Так я начала работать педагогом-воспитателем. В детдоме жили, примерно, шестьдесят мальчиков и девочек от семи до пятнадцати лет. Все они учились в ближайшей школе, которая была всего через три дома, в этом же квартале, вливаясь маленькими группками в разные классы. Моя группа была старшая — пятый — восьмой классы. Я приходила на работу к двум часам, когда у них оканчивались занятия в школе, и должна была оставаться с ними до восьми вечера. Они как будто делали при мне уроки. А что делала я при них? Мои обязанности были расплывчаты и неопределённы.
И тут я пережила несколько дней панических сомнений — гожусь ли я вообще для этой работы. Оказалось, что всё, чему я училась, здесь будто бы и ни к чему, нужно было делать что-то очень конкретное, полезное для этих детей. Но что — я не знала. Тем более, что меня смущали и дети. Они были тихими, непривычно тихими, как будто ушедшими в себя: они даже бегали, играли и смеялись негромко, озабоченные, как я догадывалась, недетскими мыслями. Не шумным был и персонал, хотя учительницу труда, которая обучала девочек шитью, вышиванию, в общем, тому, что она умела сама, тихонько называли Светка-Волкодав.

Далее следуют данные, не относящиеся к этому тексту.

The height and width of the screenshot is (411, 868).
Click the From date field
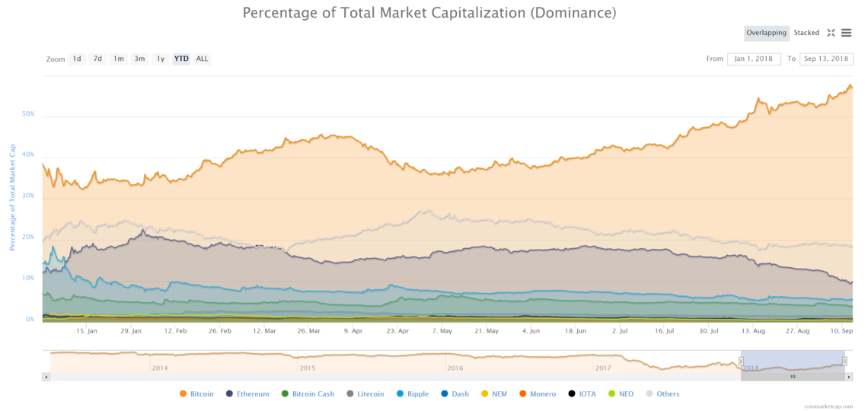(x=754, y=59)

Оказалось, что я должна систематически посещать школу, в которой учились дети, справляться у завуча и классных руководителей, как они занимаются, ведут себя, просматривать их оценки по классным журналам. Здесь всё было каким-то безликим, усреднённым — в пределах троек и четверок. Может быть, учителя жалели их и не ставили двоек, но и не искали среди них способных. В этом была не явная, но несправедливость. И мне показалось, что их жизнь ещё можно чуть-чуть изменить.

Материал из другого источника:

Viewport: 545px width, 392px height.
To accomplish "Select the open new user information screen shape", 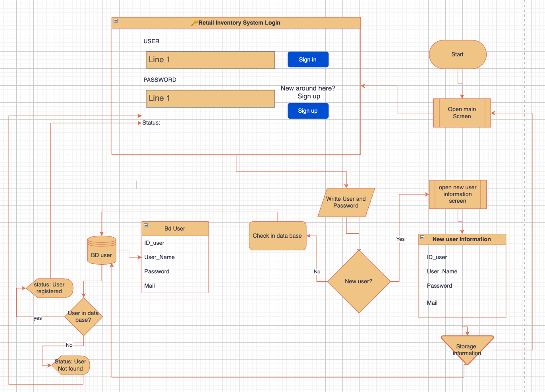I will point(458,194).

Домашние задания они выполняли в большой комнате, в которой стояли столы. За каждым могло расположиться восемь человек. На
следующий день я пришла с табличками: стол № 1 — русский язык, стол № 2 — украинский язык и далее — стол математики, английского языка, физики. За каждым столом собиралась группа, занимающаяся обозначенным на нём предметом, независимо от возраста. Поначалу я объясняла задания, переходя от одного стола к другому, исправляла ошибки, подсказывала решения, вела себя совершенно непедагогично. Хорошо, что не было ребят старше восьмого класса, и моих воспоминаний из области математики и физики было достаточно. Они оканчивали делать задание по одному предмету и сразу же переходили за другой стол. Через несколько дней в них проснулся дух соревнования. Старшие, уловив игровой момент, стали помогать младшим, сидящим за этим же столом. Мы научились довольно быстро справляться с уроками и всей группой уходили на прогулку.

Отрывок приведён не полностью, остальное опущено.